Na perspectiva psicodinâmica, o riso pode ser interpretado como uma defesa psíquica (um modo inconsciente de lidar com conteúdos internos conflituosos ou emoções difíceis de tolerar, como a ansiedade, a tristeza ou a raiva). Ao rirmo-nos de algo doloroso ou desconfortável, podemos estar a afastar temporariamente o sofrimento, transformando a angústia em algo mais suportável. O humor, neste contexto, funciona como uma sublimação, permitindo que conteúdos reprimidos sejam expressos de forma socialmente aceitável e até valorizada… ou até, uma forma de relativizar a situação.

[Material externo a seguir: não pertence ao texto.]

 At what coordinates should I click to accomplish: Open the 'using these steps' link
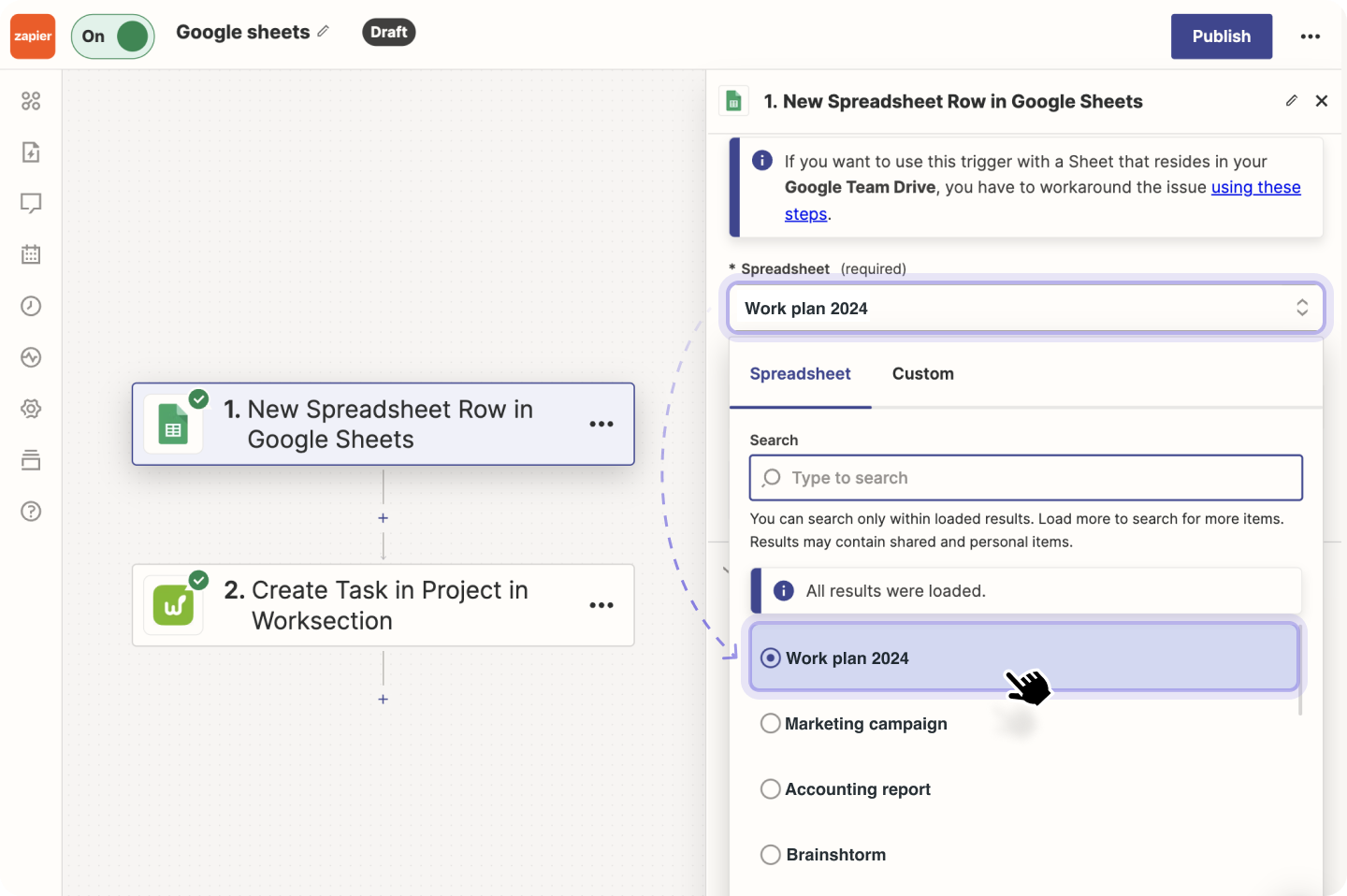pos(1255,187)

Por exemplo, pacientes que recorrem ao riso em momentos de vulnerabilidade na sessão podem estar a evitar o contacto directo com afetos intensos. Em vez de chorarem ao partilhar uma perda, riem, talvez como forma de proteger-se da dor ou de manter o controlo sobre emoções sentidas como angustiantes. É importante, nestes casos, que o terapeuta reconheça e acolha esta defesa com empatia, ajudando o paciente a explorar o que o riso está, silenciosamente, a dizer.
Contudo, o riso não é apenas defesa. É também, e de forma poderosa, uma expressão autêntica de alegria, liberdade e conexão. Rir com alguém pode representar uma abertura emocional, um momento de intimidade partilhada. O riso liberta tensões, reforça vínculos e promove o bem-estar físico e psicológico, estimulando a libertação de neurotransmissores como a dopamina e as endorfinas.
Num mundo marcado pelo stress e pelo sofrimento psíquico, rir tornou-se também um acto de resistência e de saúde. Não por negar a dor, mas por encontrar espaços onde a leveza pode coexistir com a complexidade da vida emocional. O riso, quando espontâneo e vivido plenamente, pode ser sinal de um ego saudável e de uma capacidade de brincar com a realidade, uma função essencial no desenvolvimento emocional.
Na clínica, é fundamental escutar o riso com atenção. Nem todo riso é igual, e o seu contexto, intensidade e frequência dizem-nos muito sobre o funcionamento interno de cada um. Rir pode ser um modo de pedir ajuda, de desviar o olhar do que dói, ou de celebrar um momento de insight e crescimento.
Neste dia, propomos que se pense no riso não apenas como sinal de felicidade, mas como um espelho do mundo interno, uma via de expressão, de contacto e de transformação. Que possamos rir de forma consciente e sensível, promovendo tanto a leveza como a profundidade da experiência humana.